Momenti di terrore nella serata di lunedì 1° dicembre in un complesso residenziale della zona Crescenzago, a Milano, dove una ragazza di 26 anni è stata accoltellata da uno sconosciuto mentre attraversava il cortile per raggiungere un amico. L’aggressore, un 28enne italiano, aveva appena avuto un violento litigio con il padre e, uscendo di casa armato, avrebbe urlato: «Se non mi aiutate, accoltello qualcuno».
L’aggressione nel cortile dopo la lite
Secondo la ricostruzione fornita dalla polizia, il giovane – già noto nel quartiere – è sceso in cortile in evidente stato di agitazione, portando con sé un coltello. Proprio in quel momento ha incrociato la 26enne, che nulla aveva a che fare con la lite familiare. Senza alcun motivo, le ha sferrato un fendente al braccio, cogliendola di sorpresa.
La vittima si salva grazie al giubbotto
La giovane è riuscita a evitare conseguenze peggiori grazie al giubbotto invernale, che ha attutito il colpo. Trasportata in ambulanza all’ospedale San Raffaele, le è stata assegnata una prognosi di 20 giorni per ferite non gravi.
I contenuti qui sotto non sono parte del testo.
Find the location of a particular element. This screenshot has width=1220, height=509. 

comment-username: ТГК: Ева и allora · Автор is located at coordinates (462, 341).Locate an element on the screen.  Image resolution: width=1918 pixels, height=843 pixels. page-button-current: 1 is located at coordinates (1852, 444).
A chiamare immediatamente i soccorsi è stato proprio il padre dell’aggressore, spaventato dall’escalation di violenza del figlio. Alcuni vicini hanno confermato l’esplosione di rabbia del 28enne, già conosciuto nella zona per comportamenti aggressivi.
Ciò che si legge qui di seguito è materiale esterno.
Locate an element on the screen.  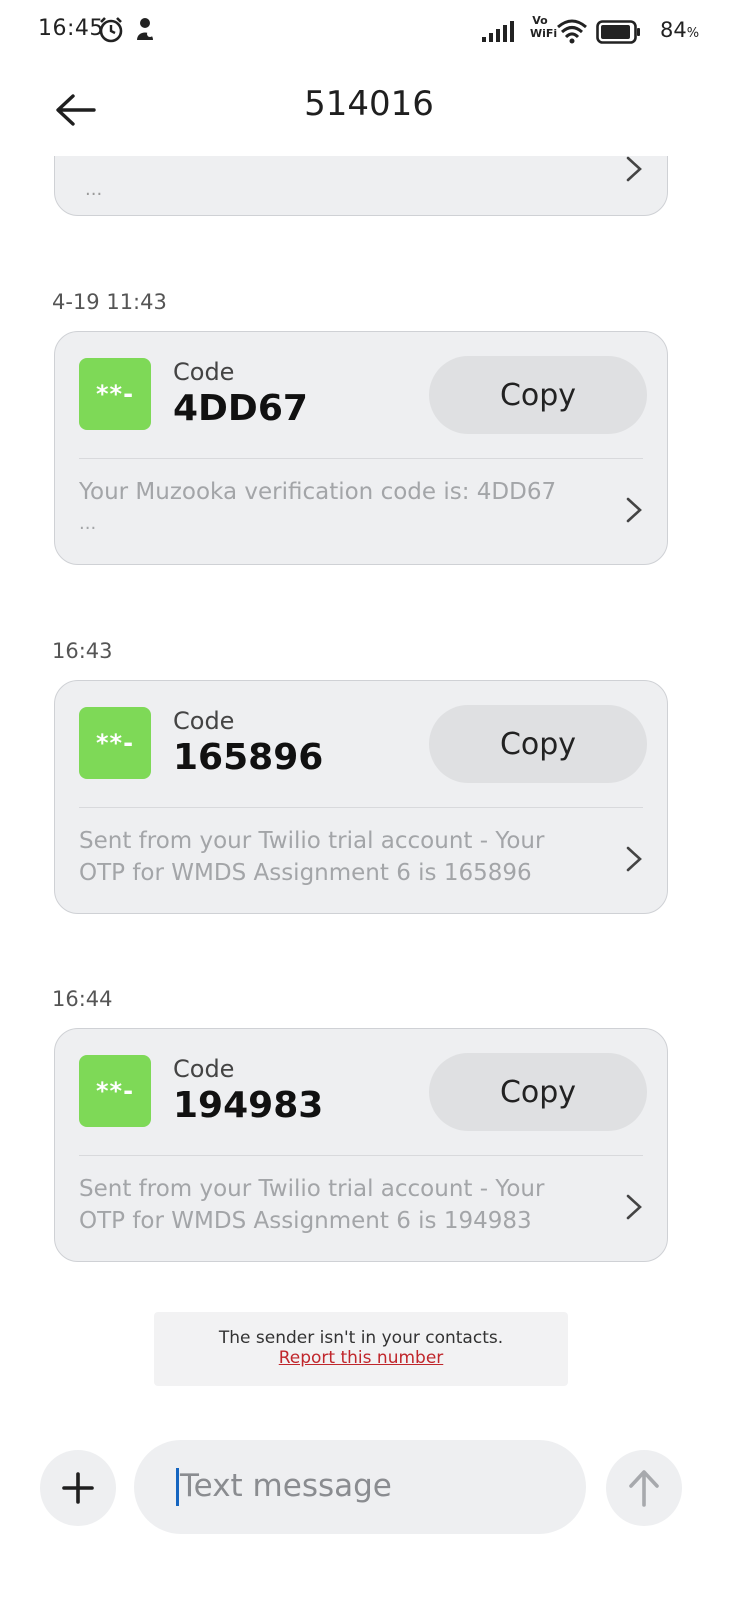
attach-button is located at coordinates (78, 1488).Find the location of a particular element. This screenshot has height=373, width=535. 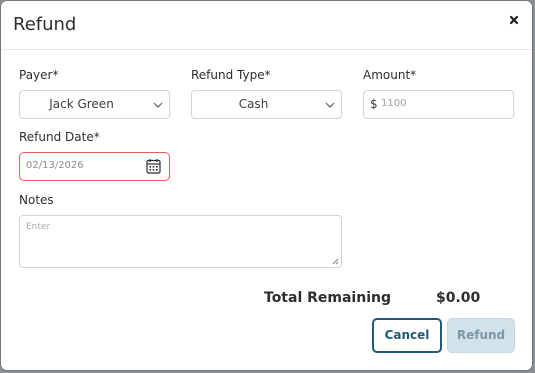

total-remaining-value: $0.00 is located at coordinates (458, 298).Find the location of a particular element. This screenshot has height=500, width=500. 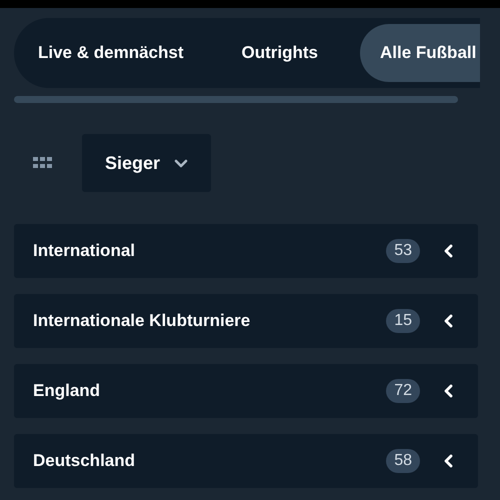

category-name: Deutschland is located at coordinates (84, 461). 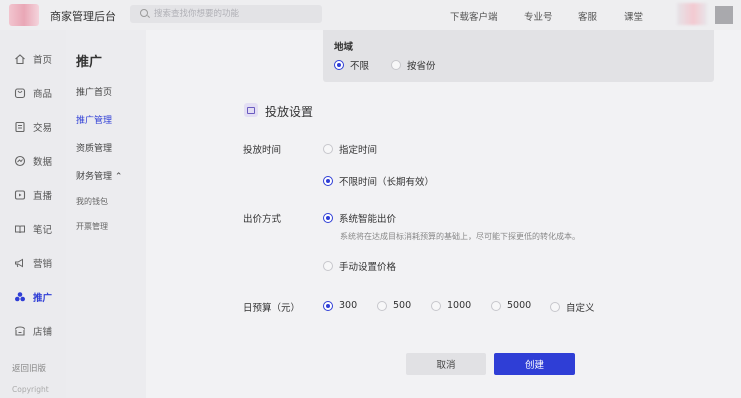 I want to click on live-icon, so click(x=20, y=195).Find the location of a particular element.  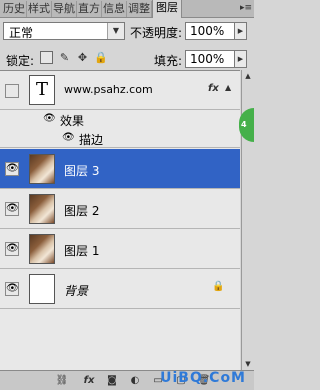

effects-label: 效果 is located at coordinates (72, 121).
Arrestato il 28enne: aveva precedenti
Il giovane è stato arrestato dagli agenti e ora dovrà rispondere di lesioni personali aggravate. Dagli accertamenti sono emersi precedenti per resistenza e oltraggio a pubblico ufficiale, oltre a problemi di abuso di alcol e alcuni reati predatori commessi in passato.